UNITED STATES DISTRICT COURT CENTRAL DISTRICT OF CALIFORNIA


June 3, 2010

ELEANOR PAYNE
v.
LAW OFFICES OF PAUL STASSINOS

The opinion of the court was delivered by: Honorable Percy Anderson, United States District Judge

CIVIL MINUTES - GENERAL

Paul Songco Not Reported N/A

Deputy Clerk Court Reporter Tape No.

Proceedings: IN CHAMBERS - ORDER

Plaintiff Eleanor Payne ("Plaintiff") filed a complaint with this Court on September 24, 2009.

On December 17, 2009, the Court issued an Order to Show Cause regarding lack of prosecution in light of defendant Law Offices of Paul Stassinos' ("Defendant") apparent failure respond to the complaint. In response, Plaintiff filed a request for the Clerk to enter default against Defendant on December 24, 2009. Default by the Clerk was entered on January 5, 2010. However, after further review, the Court issued an order on February 3, 2010, setting aside the default for Plaintiff's failure to properly serve Defendant. The Court also ordered Plaintiff to properly serve the summons and complaint on Defendant in accordance with Federal Rule of Civil Procedure 4(h) or California law, no later than February 19, 2010. On February 16, 2010, Plaintiff filed an application for extension of time to serve the complaint. The Court denied the application, citing its previous order of February 3, 2010, and requiring that Plaintiff properly serve Defendant and file a proof of service no later than February 19, 2010. As of April 30, 2010, Plaintiff still had not yet filed a proof of service. As such, the Court issued an order concerning Plaintiff's failure to comply with its February 3, 2010 Order. The Court ordered Plaintiff to properly serve the summons and complaint and file a proof of service no later than May 17, 2010. To date, however, Plaintiff still has not filed any response to the Court's Order.

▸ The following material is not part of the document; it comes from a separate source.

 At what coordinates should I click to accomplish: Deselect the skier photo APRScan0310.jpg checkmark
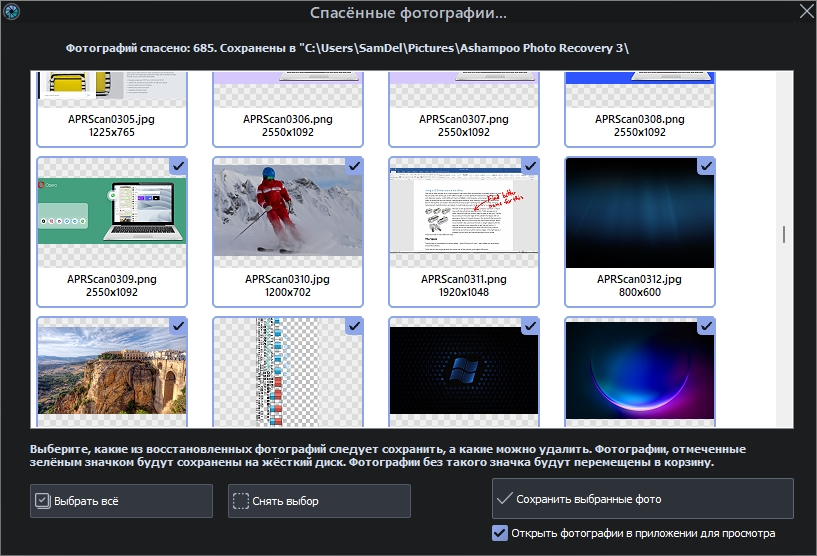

It is well established that a district court has authority to dismiss a plaintiff's action because of his or her failure to prosecute or to comply with court orders. See Fed. R. Civ. P. 41(b); Link v. Wabash Railroad Co., 370 U.S. 626, 629-30, 82 S.Ct. 1386, 8 L.Ed. 2d 734 (1962) (holding that a court's authority to dismiss for lack of prosecution is necessary to prevent undue delays in the disposition of pending cases and to avoid congestion in the calendars of the district courts); Ferdick v. Bonzelet, 963 F.2d 1258, 1260 (9th Cir. 1992) (holding that a district court may dismiss an action for failure to comply with any order of the court).

In Henderson v. Duncan, 779 F.2d 1421 (9th Cir. 1986), the Ninth Circuit set forth five factors for a district court to consider before resorting to the penalty of dismissal: "(1) the public's interest in expeditious resolution of litigation; (2) the court's need to manage its docket; (3) the risk of prejudice to the defendants; (4) the public policy favoring disposition of cases on their merits; and (5) the availability of less drastic sanctions." Id. at 1423. Cases involving sua sponte dismissal merit special focus on considerations relating to the fifth Henderson factor. Hernandez v. City of El Monte, 138 F.3d 393, 399 (9th Cir. 1998). Dismissal is appropriate "where at least four factors support dismissal, . . . or where at least three factors 'strongly' support dismissal." Id. (citing Ferdik, 963 F.2d at 1263).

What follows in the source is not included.